In the mid-Nineteenth Century, the neo-Gothic novels and stories that had arisen in Europe attached themselves to Salem in America, especially in the fictions of Nathaniel Hawthorne, whose great-grandfather had been one of the judges in Salem. The House of the Seven Gables and The Scarlet Letter have their roots in hysteria and the finger of accusation and in the dark, romantic New England setting with its layers of dark history. From H.P. Lovecraft to Shirley Jackson to Stephen King, Salem’s lot has been the sounding board for the madness of the crowd that takes hold, periodically, in America.

Two paintings in the exhibition, done in the 1840s — just when Hawthorne was turning his attentions to Salem — by Tompkins Harrison Matteson (1813-1884) — capture the frenzy of witches “revealed” through examination. But for all their tumult, notice the fingers, fingers everywhere, all pointed at someone else.

Some years ago, on a whim, I bought a book titled Demoniality by Friar Ludovico Maria Sinistrari (great last name). Written in the 1600s, my book was translated into English by the Reverend Montague Summers and issued in a very limited edition. Incubi.
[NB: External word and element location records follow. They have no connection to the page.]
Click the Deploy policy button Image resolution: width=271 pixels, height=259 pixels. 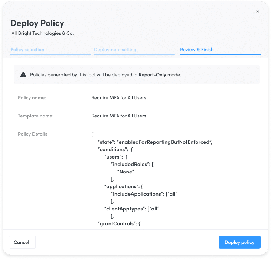coord(239,242)
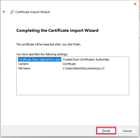Click the gray footer area left of Finish
This screenshot has width=140, height=138.
pos(48,131)
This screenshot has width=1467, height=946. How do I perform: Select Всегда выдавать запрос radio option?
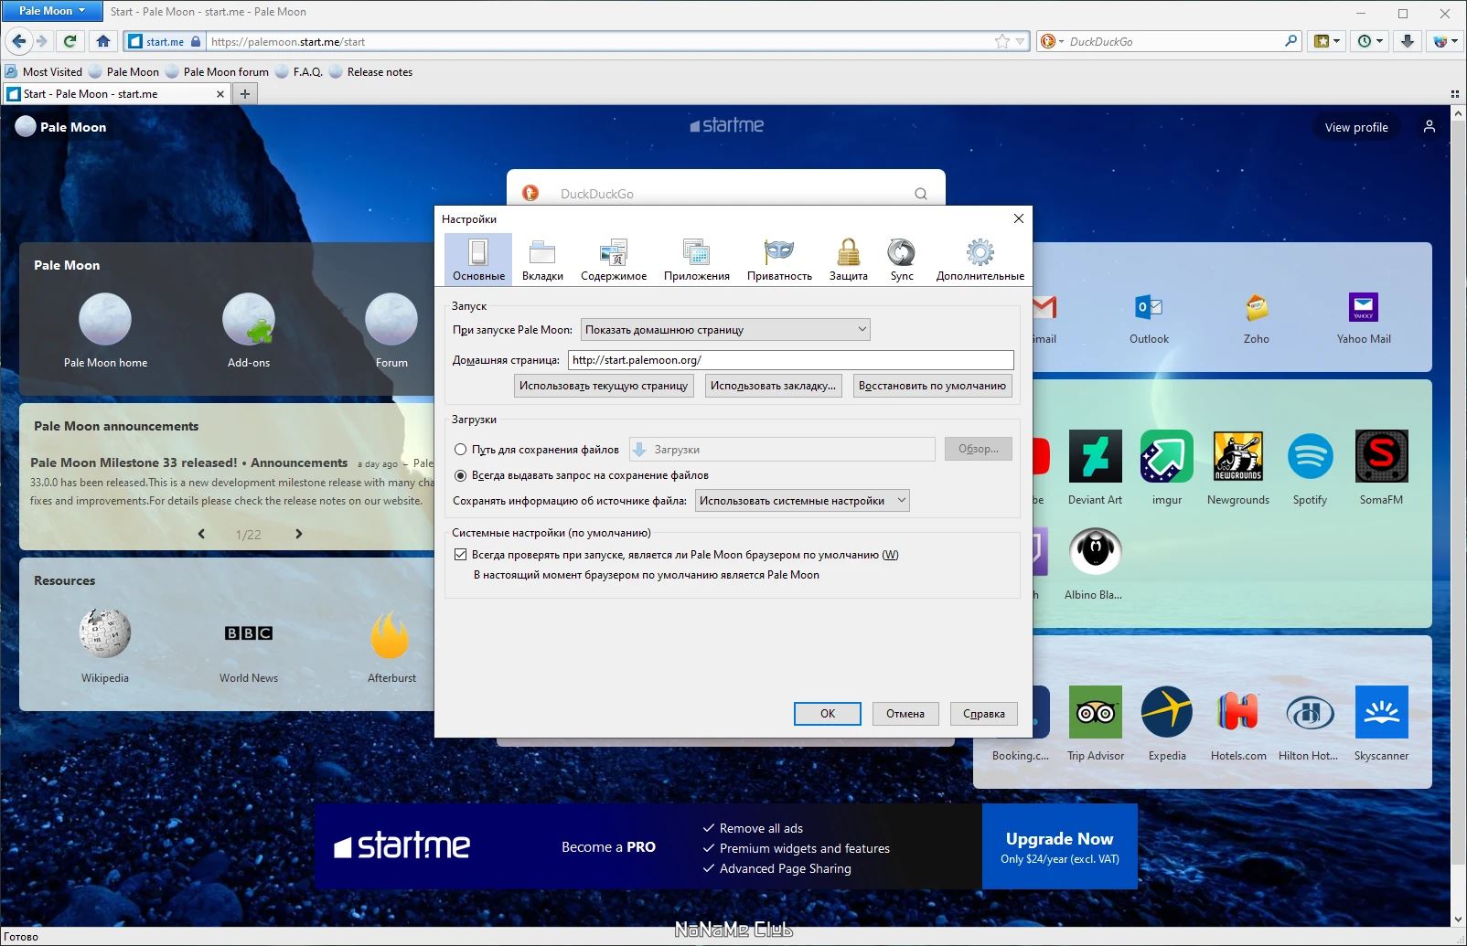pos(461,475)
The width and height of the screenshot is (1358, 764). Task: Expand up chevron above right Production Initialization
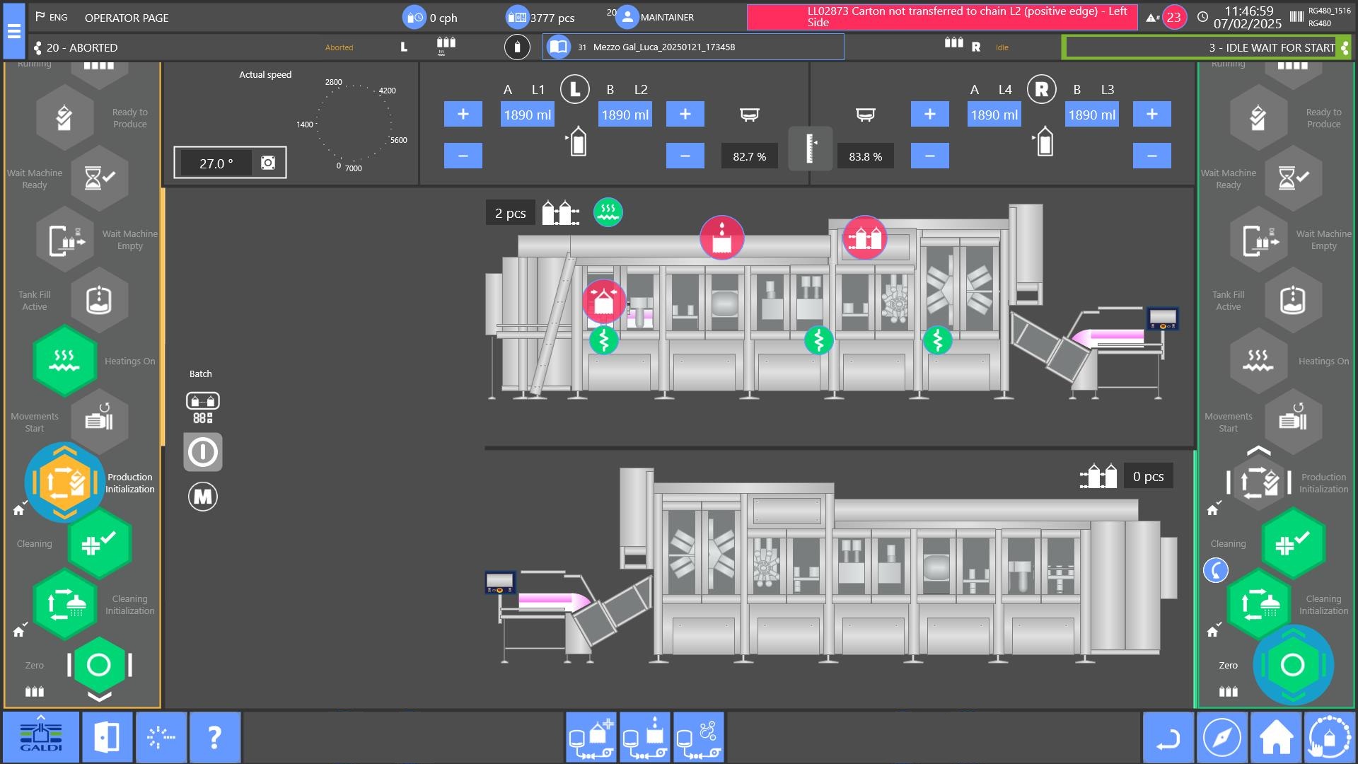tap(1259, 451)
Succubi. A preoccupation with sex. I gathered all that without ever cutting the pages. It might have been fun in a sort of B-horror film way, like reading the fictional Necronomicon that Lovecraft always refers to, but in truth, it reads like the trial of the witch in Monty Python and the Holy Grail. Yet, people lost their lives because of what’s written here. If I cut the rest of the pages I would feel as though I were breaking a hogshead of bile and letting it spill out onto the world.

I’ll stick to my Headless Horseman. After all, he’s only Brom Bones holding a jack-o-lantern, right? If I want his spirit to begone, I simply close the book. The book on the Salem Witch Trials doesn’t close so easily. On stones at the Salem Witch Trials Memorial are inscribed the names of those who were tried, tortured and died in 1692. The memorial was dedicated by Elie Wiesel in 1992. The afterimage of that chair, imagining Philip English sitting in it —cold sweat, white knuckling those unyielding oak arms, torturing himself — glows hovering behind my eyes.